Aux termes de l’article L. 1232-11, les employeurs sont remboursés par l’État des salaires maintenus pendant les absences du conseiller du salarié pour l’exercice de sa mission ainsi que des avantages et des charges sociales correspondants et, en vertu de l’article D. 1232-9, alinéa 3, ce remboursement est réalisé au vu d’une demande établie par l’employeur, contresignée par le salarié, mentionnant l’ensemble des absences de l’entreprise ayant donné lieu à maintien de la rémunération ainsi que les autres éléments nécessaires au calcul des sommes dues. Cette demande de remboursement est accompagnée d’une copie du bulletin de paie correspondant ainsi que des attestations des salariés bénéficiaires de l’assistance.
Si une présomption d’usage conforme des heures de délégation des délégués syndicaux et des membres du comité social et économique est expressément prévue par les articles L. 2143-17 et L. 2315-10, aucun texte comparable ne se rapporte aux employés exerçant la mission de conseiller du salarié.
La circulaire du ministre du travail n° 91-16 du 5 septembre 1991 relative à l’assistance du salarié lors de l’entretien préalable au licenciement, qui a fait suite à
l’adoption de la loi n°91/72 du 18 janvier 1991 relative au conseiller du salarié, précise en son point 1.2.2 :
« Comme c’est le cas pour les représentants du personnel et les délégués syndicaux, l’utilisation des autorisations d’absence implique, pour le conseiller du salarié, une information préalable de son employeur sur les heures de départ et de retour.
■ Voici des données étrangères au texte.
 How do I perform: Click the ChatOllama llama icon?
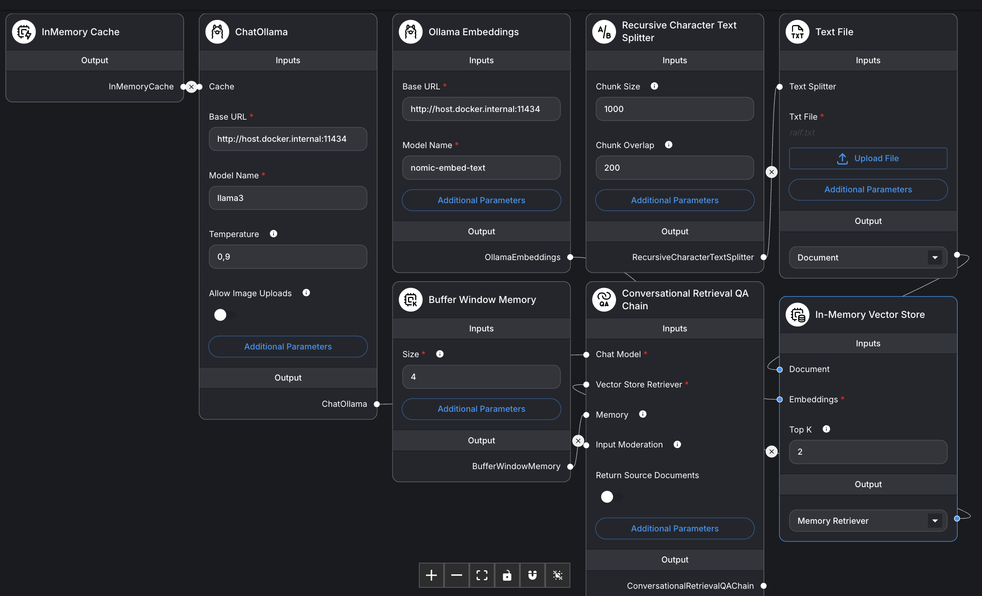pos(218,32)
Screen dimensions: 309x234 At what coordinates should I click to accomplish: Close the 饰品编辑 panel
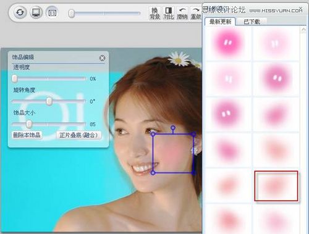click(102, 58)
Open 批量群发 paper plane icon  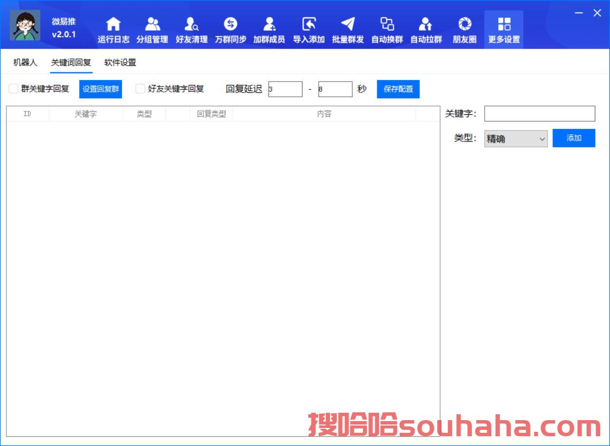347,24
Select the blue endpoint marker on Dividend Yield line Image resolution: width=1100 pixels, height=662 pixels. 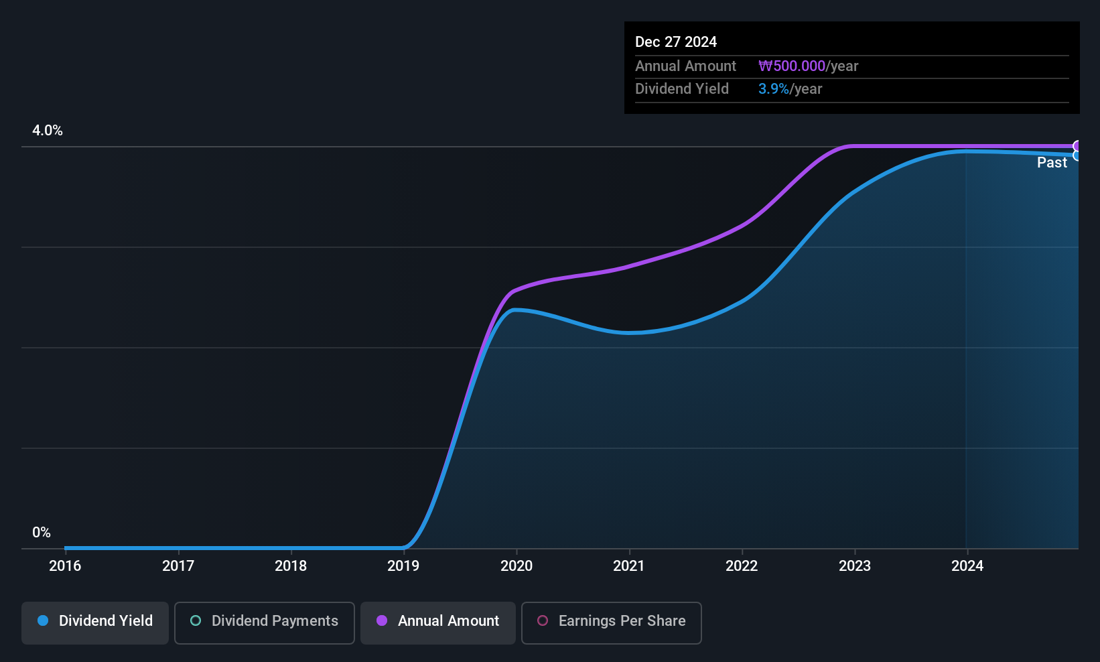(1077, 155)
Cette information,qui ne saurait en aucun cas constituer une autorisation préalable, est nécessaire car elle permet la comptabilisation des heures d’absence et évite de créer des perturbations éventuelles dans la bonne marche de l’entreprise.Contrairement à la loi du 28-10-1982 relative au développement des institutions représentatives dupersonnel, la loi n’a pas introduit de présomption de bonne utilisation du crédit d’heures par les conseillers du salarié.
En conséquence, il apparaît que l’employeur est en droit d’exercer un contrôle a posteriori de l’utilisation des heures d’absence. »
Au point 3 de ladite circulaire, intitulé « Aspect indemnitaire de la mission du conseiller », il est spécifié que le remboursement par l’Etat de l’employeur est effectué, sur demande de ce dernier, au vu d’un état qu’il établit obligatoirement ,accompagné du bulletin de salaire correspondant au salaire maintenu et d’une attestation de chacun des salariés qui ont été assistés par ce conseiller lors de l’entretien préalable les concernant.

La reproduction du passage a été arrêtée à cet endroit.